#### WRITTEN INSTRUCTION
Rewrite the records starting at the line that contains "The height and width of the screenshot is (450, 600)." and ending at the end of the records, replacing "icon" with "symbol" and leaving everything else unchanged.

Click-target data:
** begin **
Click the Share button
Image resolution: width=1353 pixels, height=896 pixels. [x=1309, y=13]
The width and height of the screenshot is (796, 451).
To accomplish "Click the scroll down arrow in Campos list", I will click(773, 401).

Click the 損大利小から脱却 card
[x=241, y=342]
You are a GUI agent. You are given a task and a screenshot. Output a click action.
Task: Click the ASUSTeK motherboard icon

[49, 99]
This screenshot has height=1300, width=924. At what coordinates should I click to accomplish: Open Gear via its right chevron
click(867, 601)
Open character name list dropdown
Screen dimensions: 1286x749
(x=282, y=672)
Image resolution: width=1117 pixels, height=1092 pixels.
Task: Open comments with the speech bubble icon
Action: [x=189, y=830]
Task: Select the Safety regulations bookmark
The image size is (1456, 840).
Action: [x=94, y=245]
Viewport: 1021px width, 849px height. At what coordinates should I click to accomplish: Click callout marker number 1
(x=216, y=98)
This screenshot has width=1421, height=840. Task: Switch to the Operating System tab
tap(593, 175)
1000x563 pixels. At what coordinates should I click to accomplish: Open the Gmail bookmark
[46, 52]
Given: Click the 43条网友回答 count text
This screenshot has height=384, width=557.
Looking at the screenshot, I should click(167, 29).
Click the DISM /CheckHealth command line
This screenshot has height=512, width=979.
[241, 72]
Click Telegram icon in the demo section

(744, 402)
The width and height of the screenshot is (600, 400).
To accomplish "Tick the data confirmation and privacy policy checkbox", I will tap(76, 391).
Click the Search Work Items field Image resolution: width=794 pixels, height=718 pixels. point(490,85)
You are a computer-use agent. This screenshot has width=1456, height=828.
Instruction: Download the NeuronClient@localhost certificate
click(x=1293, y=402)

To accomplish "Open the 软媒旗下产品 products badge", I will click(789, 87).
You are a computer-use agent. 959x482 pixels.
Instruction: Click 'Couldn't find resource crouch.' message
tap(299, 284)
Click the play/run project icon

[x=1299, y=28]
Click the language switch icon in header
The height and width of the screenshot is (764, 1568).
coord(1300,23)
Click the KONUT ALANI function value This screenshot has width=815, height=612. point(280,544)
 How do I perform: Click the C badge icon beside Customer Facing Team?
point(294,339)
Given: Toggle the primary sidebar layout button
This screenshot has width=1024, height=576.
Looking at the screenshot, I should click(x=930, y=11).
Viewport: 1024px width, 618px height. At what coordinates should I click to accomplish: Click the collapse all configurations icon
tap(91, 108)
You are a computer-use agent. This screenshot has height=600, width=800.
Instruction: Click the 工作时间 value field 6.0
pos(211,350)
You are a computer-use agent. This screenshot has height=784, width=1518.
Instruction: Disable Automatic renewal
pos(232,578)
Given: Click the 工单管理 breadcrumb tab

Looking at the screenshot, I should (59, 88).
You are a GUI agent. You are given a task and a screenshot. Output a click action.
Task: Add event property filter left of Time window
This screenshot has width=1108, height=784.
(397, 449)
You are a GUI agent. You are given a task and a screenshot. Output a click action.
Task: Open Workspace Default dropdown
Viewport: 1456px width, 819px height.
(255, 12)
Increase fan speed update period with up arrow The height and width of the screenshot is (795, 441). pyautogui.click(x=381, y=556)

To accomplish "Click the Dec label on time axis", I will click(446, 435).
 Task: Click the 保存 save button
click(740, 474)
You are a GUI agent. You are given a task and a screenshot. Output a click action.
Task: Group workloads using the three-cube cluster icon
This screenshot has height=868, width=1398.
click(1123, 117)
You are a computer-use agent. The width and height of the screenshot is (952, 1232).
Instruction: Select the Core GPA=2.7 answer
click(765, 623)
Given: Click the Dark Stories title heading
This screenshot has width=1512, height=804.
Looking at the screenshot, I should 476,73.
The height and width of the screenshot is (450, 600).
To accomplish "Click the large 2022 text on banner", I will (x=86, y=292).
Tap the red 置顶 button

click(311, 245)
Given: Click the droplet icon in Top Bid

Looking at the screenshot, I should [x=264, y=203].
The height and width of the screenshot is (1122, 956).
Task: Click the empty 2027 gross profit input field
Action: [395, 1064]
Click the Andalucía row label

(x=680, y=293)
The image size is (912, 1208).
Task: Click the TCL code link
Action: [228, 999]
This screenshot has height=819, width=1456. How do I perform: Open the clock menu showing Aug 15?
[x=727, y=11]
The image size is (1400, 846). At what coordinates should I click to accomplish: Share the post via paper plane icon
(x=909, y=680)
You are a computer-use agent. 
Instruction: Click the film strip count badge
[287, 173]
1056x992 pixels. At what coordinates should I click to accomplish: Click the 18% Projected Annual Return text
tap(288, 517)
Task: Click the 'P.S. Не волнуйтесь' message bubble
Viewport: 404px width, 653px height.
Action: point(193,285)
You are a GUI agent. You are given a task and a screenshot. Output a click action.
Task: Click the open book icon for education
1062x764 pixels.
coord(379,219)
** end **
#### SOLUTION FOR THIS EXERCISE
The height and width of the screenshot is (450, 600).
To accomplish "Click the large 2022 text on banner", I will (x=86, y=292).
Tap the red 置顶 button

click(311, 245)
Given: Click the droplet symbol in Top Bid

Looking at the screenshot, I should [x=264, y=203].
The height and width of the screenshot is (1122, 956).
Task: Click the empty 2027 gross profit input field
Action: [395, 1064]
Click the Andalucía row label

(x=680, y=293)
The image size is (912, 1208).
Task: Click the TCL code link
Action: [228, 999]
This screenshot has height=819, width=1456. How do I perform: Open the clock menu showing Aug 15?
[x=727, y=11]
The image size is (1400, 846). At what coordinates should I click to accomplish: Share the post via paper plane symbol
(x=909, y=680)
You are a computer-use agent. 
Instruction: Click the film strip count badge
[287, 173]
1056x992 pixels. At what coordinates should I click to accomplish: Click the 18% Projected Annual Return text
tap(288, 517)
Task: Click the 'P.S. Не волнуйтесь' message bubble
Viewport: 404px width, 653px height.
Action: point(193,285)
You are a GUI agent. You are given a task and a screenshot. Output a click action.
Task: Click the open book symbol for education
1062x764 pixels.
coord(379,219)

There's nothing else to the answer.